The ecumenical group that was negotiating with the federal government over native residential schools has re-formed to discuss the alternative dispute resolution (ADR) process, which aims to speed up claims of abuse at the schools, General Secretary Jim Boyles told Council of General Synod (CoGS).
The group, with representation from the Anglican, Presbyterian, United and Roman Catholic churches, came together in 2000 to seek limits on the churches’ liability concerning the operation of boarding schools for natives. The group dissolved in 2002 as the Anglican church, facing more severe financial pressure, elected to negotiate alone.
To provide a faster, less adversarial alternative to the court system for former students with claims of sexual or physical abuse, the government last fall set up a nationwide system of adjudicators and invited applications.
The Anglican church’s view “is that we are not involved in the legal sense in ADR but we can be present in a pastoral way and we have just received the first request for participation from a claimant in Saskatchewan,” said Archdeacon Boyles.
Todd Russell, co-chair of the Anglican Council of Indigenous Peoples (ACIP), said his council continues to criticize parts of the ADR process, such as the “40-page application, which is intimidating for many of the people we deal with.”
Ellie Johnson, director of the church’s partnerships department (which includes indigenous ministries), said the ADR process has been slow in starting since “the research in getting documents is taking longer than expected.” About 100 applications have been received and “they are hoping to begin scheduling hearings in April,” said Ms. Johnson.

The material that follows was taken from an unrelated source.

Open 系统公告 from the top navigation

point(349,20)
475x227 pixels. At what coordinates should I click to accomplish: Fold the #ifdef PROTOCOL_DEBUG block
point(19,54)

Meanwhile, a CBC radio story in February questioned the amount spent by the federal government on administration of residential school abuse claims compared with actual payouts to claimants. The report said the government has spent more than $200 million in the last three years managing claims through the courts but paid only $38 million in settlements. Ottawa is facing at least 12,000 claims from former students and government officials said each claim of abuse has to be checked thoroughly.
Mr. Russell and Rev. Andrew Wesley, also co-chair of ACIP, presented a report at CoGS that said a working group charged with bringing native concerns before General Synod continues to research models of indigenous governance in the Canadian church and in other churches. It will ask General Synod to allocate further funds in support of its work for the next triennium.
When the group, called the Indigenous Covenant Implemen-tation Commission, was struck last fall, it was thought that it could bring specific proposals for native self-governance before General Synod.
In other news, a poster that expressed the Anglican Church of Canada’s support for ADR has been withdrawn after objections from ACIP.
In February, the church’s communications and information resources department produced a poster that said the church supports the ADR process.
The poster also suggested Anglicans “can be there to listen, when invited into the process,” can show hospitality, provide meals for claimants and pray for all involved. About 4,500 copies were printed at a total cost of approximately $1,800.
However, ACIP “took issue with the statement that the Anglican church supports ADR,” said Vianney Carriere, director of communications and information resources.
One concern expressed by ACIP members, according to Donna Bomberry, indigenous ministries co-ordinator, is the church requirement that claimants who receive a settlement waive their right to sue at a later time for loss of language and culture in the schools. The government withdrew that requirement after protests by natives.
ACIP members also saw the poster’s encouragement to offer hospitality as “a paternalistic attitude,” she said. “(The poster seemed to say) we offer you hospitality for signing away your language and culture,” she said, adding that there was “no consultation with indigenous people” before the poster was produced.
Ms. Johnson confirmed that ACIP had not been consulted in advance. “Probably that was my error,” she said.